Zuerst sah ich es in seinen Augen: die auflodernde Wut. Keine Sekunde später war sein gesamtes Gesicht wutverzerrt und er hob bedrohlich seine Hand, bis ihm auffiel, dass mir uns inmitten unzähliger Menschen befanden und es nicht schlau wäre, wenn er etwas Unüberlegtes tun würde. In dem Moment drängte sich eine Gruppe zwischen uns vorbei, sodass ich für einen Moment Abstand zu Logan gewinnen konnte. Ich überlegte nicht lange, sondern drehte mich um und versuchte so weit wie möglich von ihm weg zu kommen. 
Das war jedoch einfacher gesagt, als getan. Ich sah durch meinen Tränenschleier alles verschwommen und auf den Beinen war ich auch nicht wirklich sicher. Irgendwie schaffte ich es jedoch, aus der Menschenmenge herauszufinden und lehnte mich erschöpft gegen eine Wand, um meine Gedanken zu sammeln und mich etwas zu beruhigen.

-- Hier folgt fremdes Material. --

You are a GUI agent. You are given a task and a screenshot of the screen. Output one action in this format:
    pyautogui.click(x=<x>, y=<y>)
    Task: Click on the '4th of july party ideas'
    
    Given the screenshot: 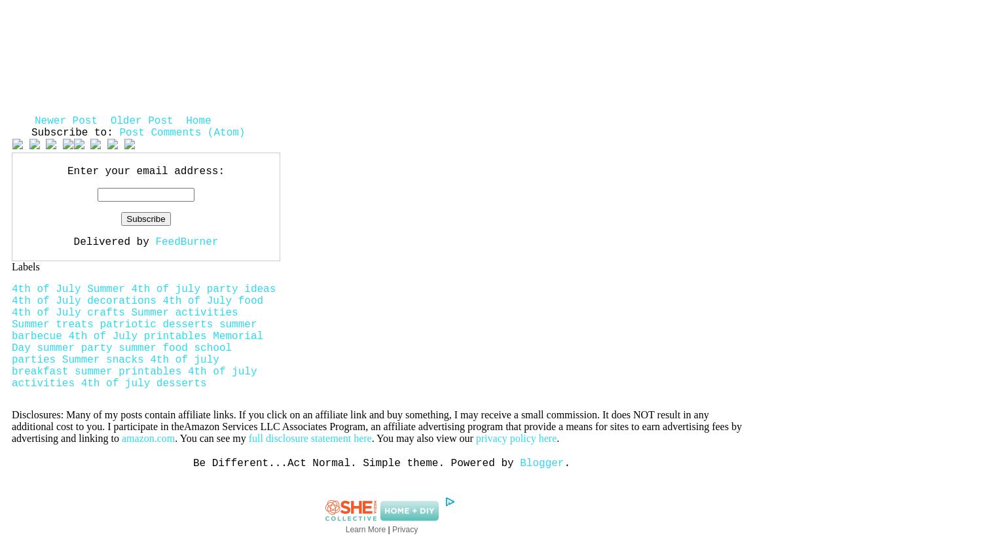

"Alles klar, Avery?", fragte eine besorgte Stimme, die sich nicht allzu weit von meinem Ohr entfernt befand. Erschrocken wandte ich mich um und sah, dass Logan neben mir stand. Er war mir tatsächlich hinterher gelaufen. Sofort war jegliche Ruhe, die ich versucht hatte aufzubauen wieder verschwunden.
"Verschwinde!", rief ich panisch.
"Was ist denn los? Warum weinst du?" Das konnte doch nicht sein Ernst sein? Er wusste genau, was los war.
"Geh weg, Logan!" 
"Logan? Warum Logan? Ich bin es, Finn." Ungläubig schüttelte ich meinen Kopf und sah wieder zu ihm. Tatsächlich stand Finn vor mir und nicht Logan. Ich hatte mir ihn bloß eingebildet, es war nur eine Halluzination. Diese Tatsache erleichterte mich für einen Moment etwas, aber dann kochte eine nie dagewesene Wut in mir hoch.
"Warum hast du mich alleine mit ihm gelassen? Was hat er dir gesagt, dass du einfach verschwunden bist?", fuhr ich ihn an. Finn war nicht begeistert von meiner Wut und reagierte genervt.
"Wo ist das Problem? Ihr seid doch Freunde?"
"Bist du echt so blöd, Finn?"

Mit diesen Worten ließ ich ihn einfach stehen und arbeitete mich an der Wand entlang weiter, in der Hoffnung irgendwie die Toilette zu finden, um mich dort in einer Kabine einzuschließen, bis die Wirkung der Drogen nachließ und ich mich einigermaßen beruhigt hatte.
Obwohl sich alles drehte und ich alle zwei Meter Halt machen musste, schaffte ich es doch irgendwie anzukommen. Erschöpft stützte ich mich am Waschbecken ab und betrachtete mich im Spiegel. Ich sah wirklich schrecklich aus. Meine Haare fielen glanzlos und strähnig und unter meinen Augen waren riesige Ringe, die durch meine verlaufene Mascara noch weiter hervorgehoben wurden. Als ich mich ein Stück näher an den Spiegel heran beugen wollte, um zumindest die Mascaraspuren wegzuwischen - was sowieso sinnlos gewesen wäre, da die Tränen einfach nicht aufhören wollten zu fließen - rutschte eine meiner Hände vom Waschbecken ab, sodass ich den Halt verlor und stürzte. Dabei knallte mein Kopf gegen die weißen Fliesen des Bades, weswegen ich einen Moment lang nur Sterne sah. Dieser Zustand hielt jedoch nur kurz an und bis auf ein leichtes Pochen an meiner Schläfe tat es nicht weiter weh. 
Was war nur mit mir passiert? Ich war - wortwörtlich - am Boden und alleine würde ich es niemals schaffen aufzustehen. Nicht in diesem Zustand: betrunken und zugedröhnt. Ich hatte mein Leben weggeworfen, einfach so, ohne mit der Wimper zu zucken. Jared würde nie mehr etwas mit mir zu tun haben wollen und daran war alleine ich Schuld; ich hatte ihn einmal zu oft von mir weggestoßen.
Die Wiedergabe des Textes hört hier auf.